A Time When Stakeholders Mattered

The following story provides an example where identifying and engaging key stakeholders meant the difference between success and failure.

In this example, a large organization going through transformation had spun up several teams working on projects that originally aligned with strategic initiatives.

One team, through Empathy and Experimentation and Evidence (the 3 E’s of Lean Innovation), was able to produce enough evidence that a new service they were exploring as a potential offer did not actually address the core problem which the new service was created to solve.

It was clear that they were on the right track, but the evidence they uncovered proved that the new service was not going to solve a big enough problem, therefore rendering it worthless to continue pursuing.

However, while doing this discovery work, they identified and gathered key insights around another, bigger problem. This problem was so apparent that the team had no challenge finding customers who had faced this issue and were looking for a solution.

In fact, they had so many potential customers to use in the evidence-building process that they decided to run an experiment to test how strong the pain truly was for these customers in order to help them co-create a solution.

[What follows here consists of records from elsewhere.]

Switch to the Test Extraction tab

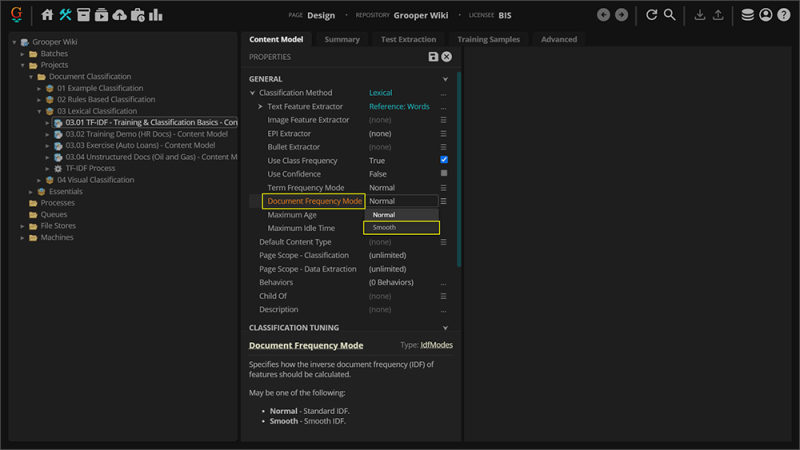(x=408, y=39)
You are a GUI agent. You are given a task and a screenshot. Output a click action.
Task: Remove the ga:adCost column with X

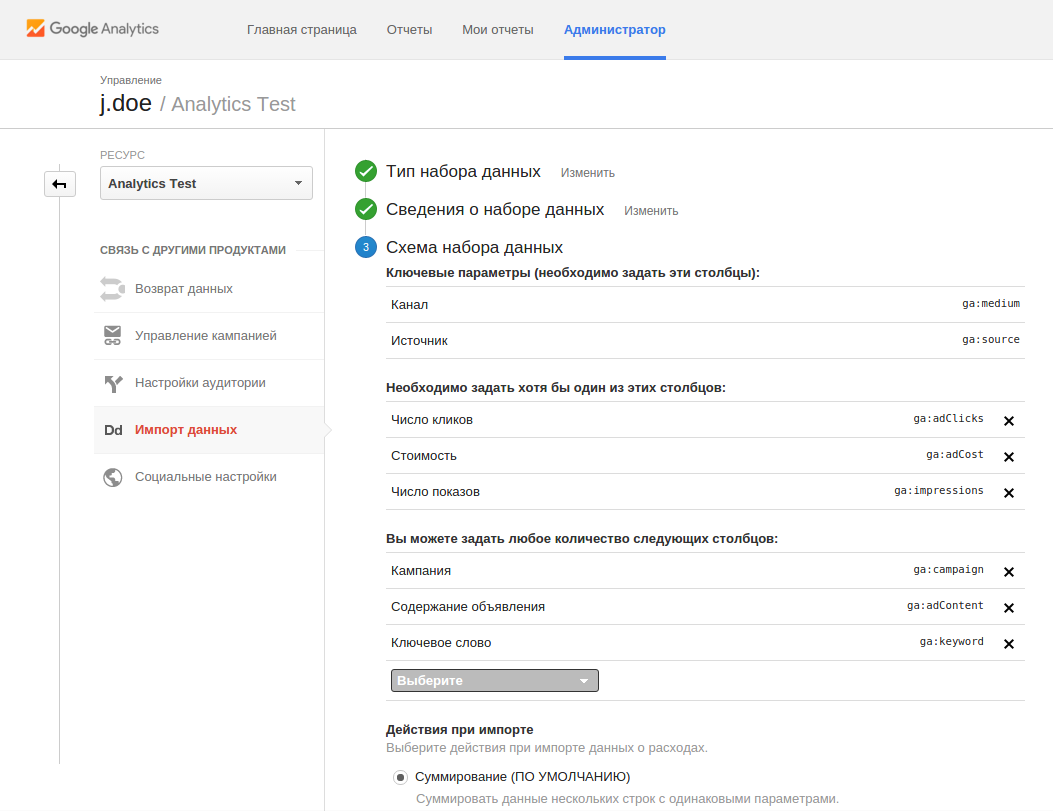tap(1008, 457)
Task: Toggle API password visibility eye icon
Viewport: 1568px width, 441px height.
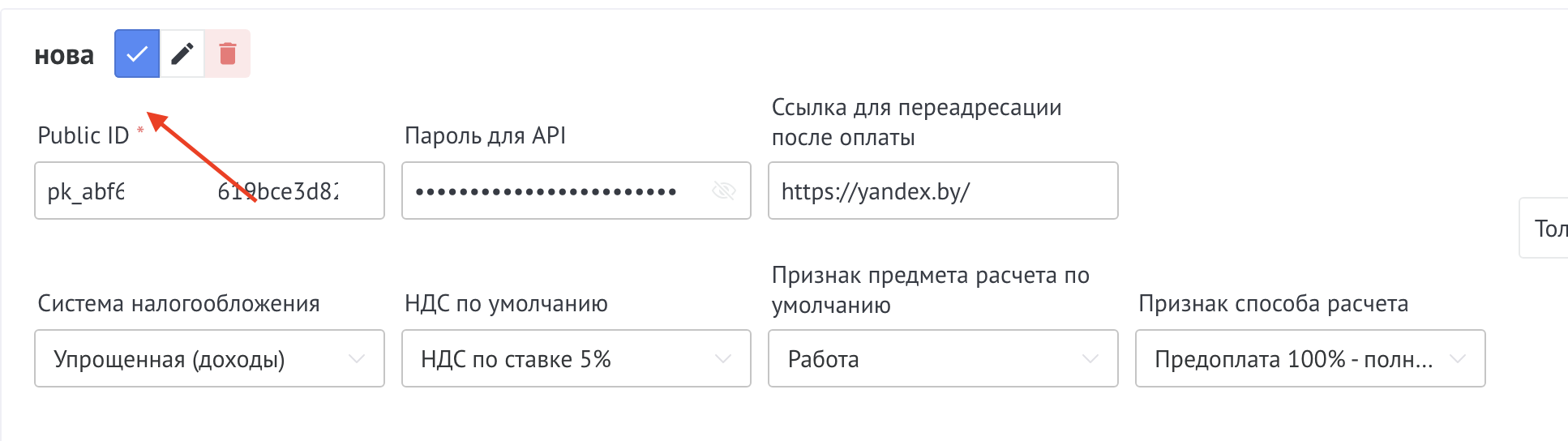Action: [x=723, y=191]
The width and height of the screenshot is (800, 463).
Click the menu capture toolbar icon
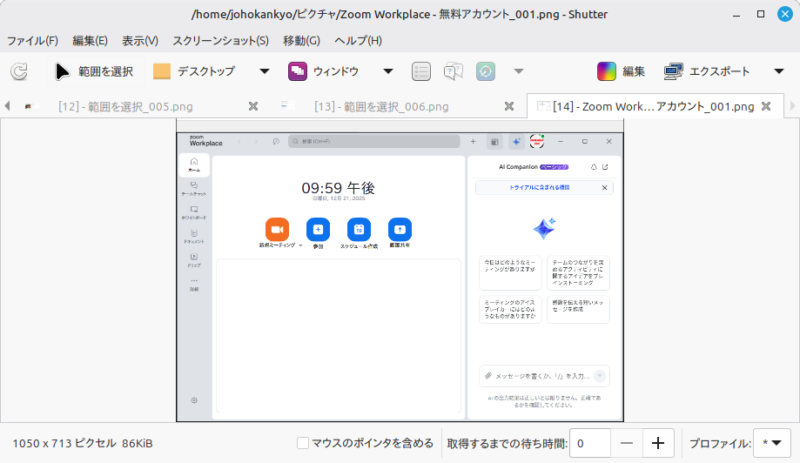point(422,71)
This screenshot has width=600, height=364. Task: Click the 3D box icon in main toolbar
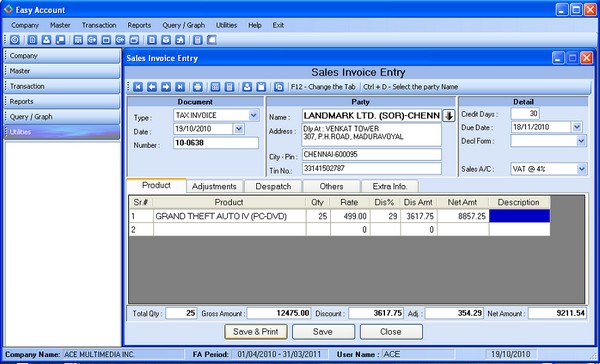coord(166,40)
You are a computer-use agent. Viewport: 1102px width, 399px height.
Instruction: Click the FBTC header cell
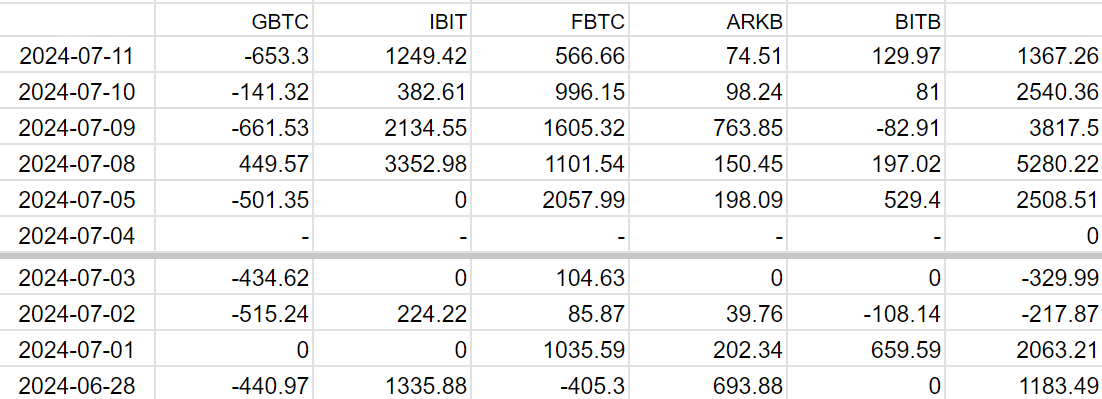click(x=550, y=20)
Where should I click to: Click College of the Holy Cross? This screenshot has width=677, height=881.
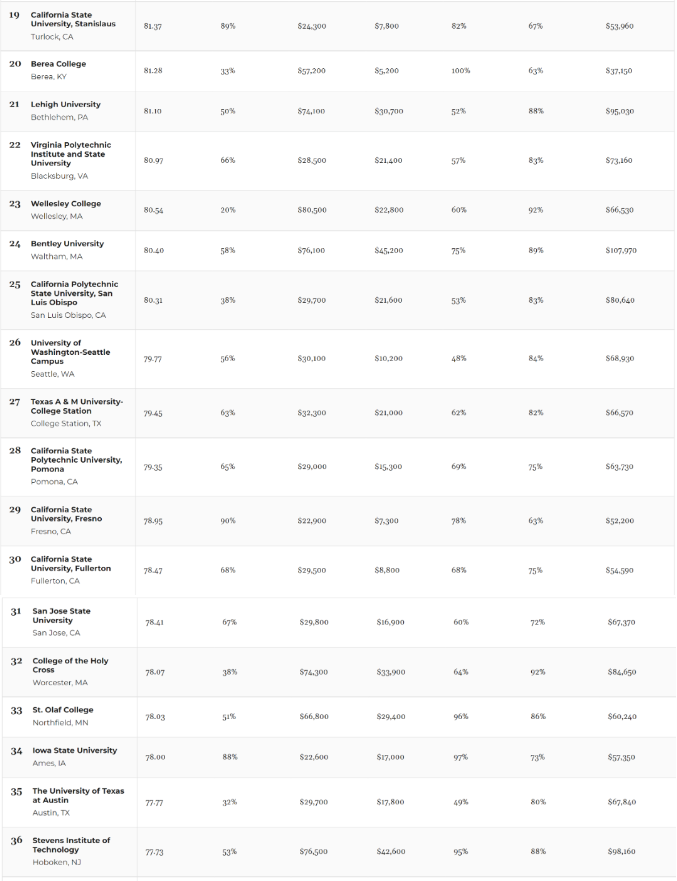tap(70, 665)
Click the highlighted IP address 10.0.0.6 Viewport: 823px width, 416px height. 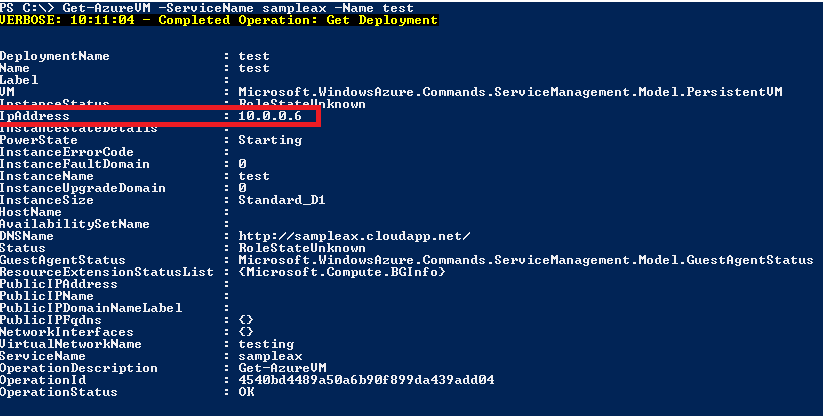pos(270,116)
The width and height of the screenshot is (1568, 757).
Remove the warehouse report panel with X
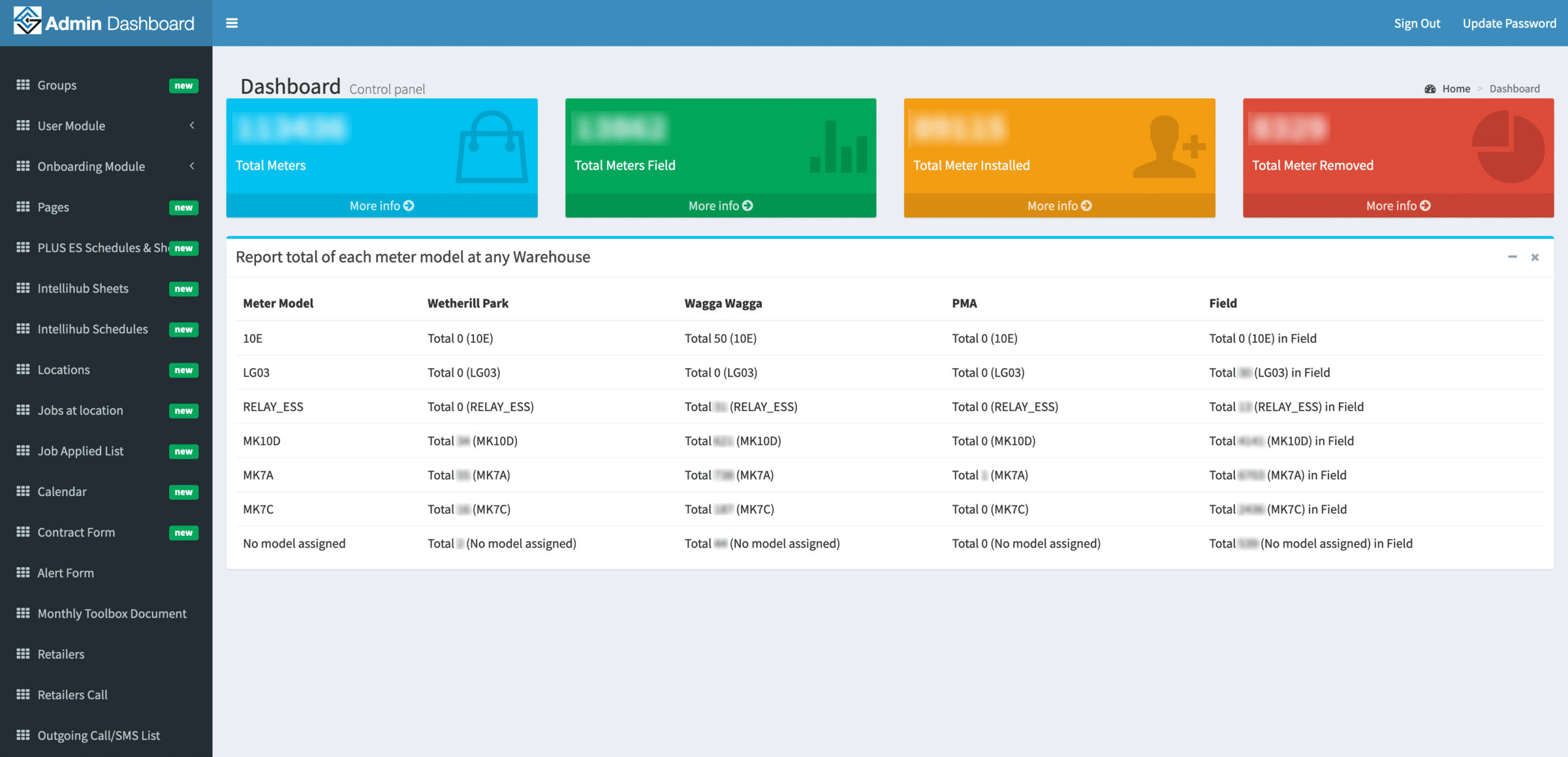coord(1535,257)
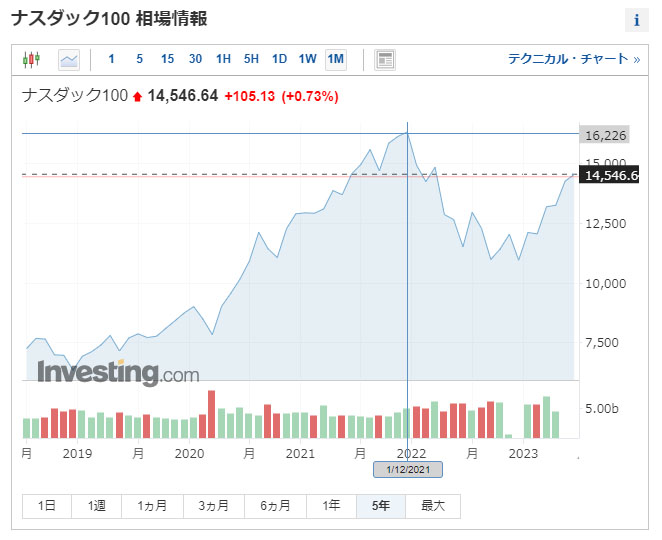The height and width of the screenshot is (540, 662).
Task: Select the 15-minute interval
Action: [x=167, y=59]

During the experiment, every 30 days the team would come to their share-out with the Growth Board and provide more and more clear evidence why they should continue moving forward with the project. The team not only validated many of their riskiest assumptions, but was now ready to test the MVP. They had full sponsor support and the Growth Board continued to fund the team.

But, here’s where things got tricky.

When the team started to test and build the prototype, figure out the business model and even had prepaid customers waiting in the wings, they had not yet discussed where this new product would live within the organization. When the team finally addressed this concern with the sponsor, what they quickly learned was that from a strategic standpoint, it couldn’t live under the sponsor’s Business Unit. Unfortunately, there wasn’t anyone within the organization who could take on and continue to fund this product.

The team ended up disbanding and the product was never developed.

In this example, things fell apart because early stakeholders were never identified or consulted, therefore, the team was under a false belief that the strong evidence would be enough that someone would bring them in.

If the team would have brought in possible stakeholders earlier, they would have learned that they were off base, and they could have refocused all of their energy on a project that had a future.

Final Thoughts

When a team has validated that the customers of the organization have a true need for a solution, and are actively generating evidence to support their assumptions about how to go about creating this solution based on real customer behavior, that is the time to determine who the key stakeholders are.

By identifying them and involving them early in the process, the team can learn what obstacles they may face and get stakeholder buy-in that can help quicken their learning, find that somewhere in that business unit another team is working on a similar solution, or learn that they should possibly pivot.

If this step is forgotten, valuable time might be wasted on developing products that are not strategically aligned with the core of the organization instead of spending that time on solving customer problems that fall within the realm of possibility.